I nodded and pointed to his belt. "I see you got a new gun. Maybe you should get a lock and chain for it. A passing child might try to steal it."

I left them in the reception area and walked back into the grounds. I felt a little petty for picking on Judd but I was tired and antsy and the mention of the name Caleb Kyle after all those years had thrown me. I stood on the grass and looked up at the stained, unlovely facade of the home. Emily Watts's room was at the western corner, top floor, according to Martel. The drapes were drawn and there were bird droppings on the window ledge. In the room beside it, a figure moved at the window and an elderly woman, her hair pulled back in a bun, watched me. I smiled at her but she didn't respond. When I drove away, I could see her in the rearview, still standing at the window, still watching.
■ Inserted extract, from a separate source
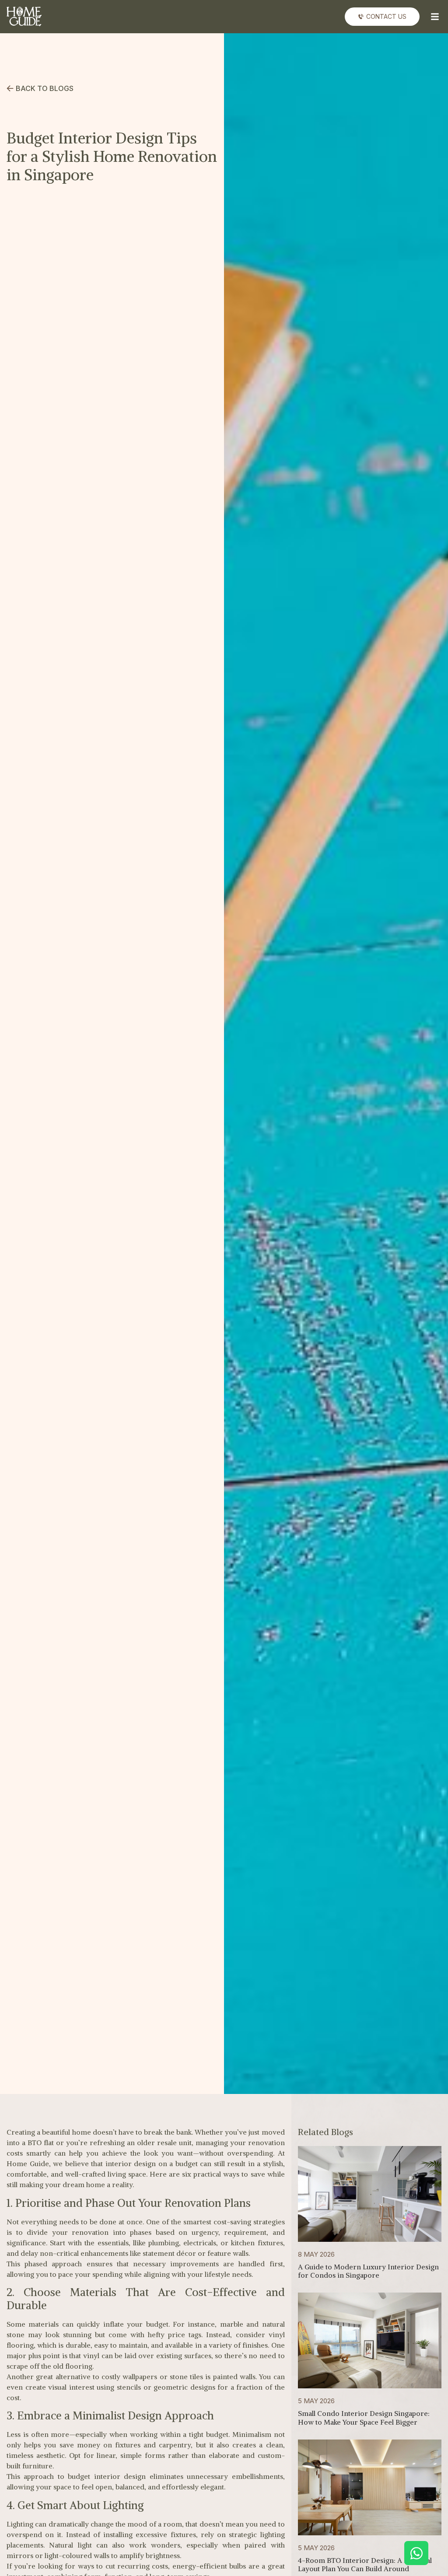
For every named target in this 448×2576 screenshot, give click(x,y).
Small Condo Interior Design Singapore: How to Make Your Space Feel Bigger (364, 2417)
I had planned to stay another day in Dark Hollow, since I hadn't yet spoken to Rand Jennings. The sight of his wife had stirred up feelings in me that had been submerged for a long time: anger, regret, the embers of some old desire. I remembered the humiliation of lying on the toilet floor as Jennings's kicks rained down on me, his fat friend snickering as he held the door closed. It surprised me, but part of me still wanted a confrontation with him after all that time.

On my way back to the motel I tried to call Angel using the cell phone but I seemed to be out of range. I called him instead from a gas station, where I was told that Dark Hollow was a virtual black spot for cell phone communications due to ongoing problems with trees and aerials. The newly installed telephone in the Scarborough house rang five times before he eventually picked up.

"Yeah?"

"It's Bird. What's happening?"

"Lots, none of it good. While you've been doing your Perry Mason thing up north, Billy Purdue was spotted in a convenience store down here. He got away before the cops could pick him up but he's still in the city, somewhere."

"He won't be for long, now that he's been seen. What about Tony Celli?"

"Nothing, but the cops found the Coupe De Ville in an old barn out by Westbrook. Louis picked it up on the police band. Looks like the freak show ditched his wheels for something less showy."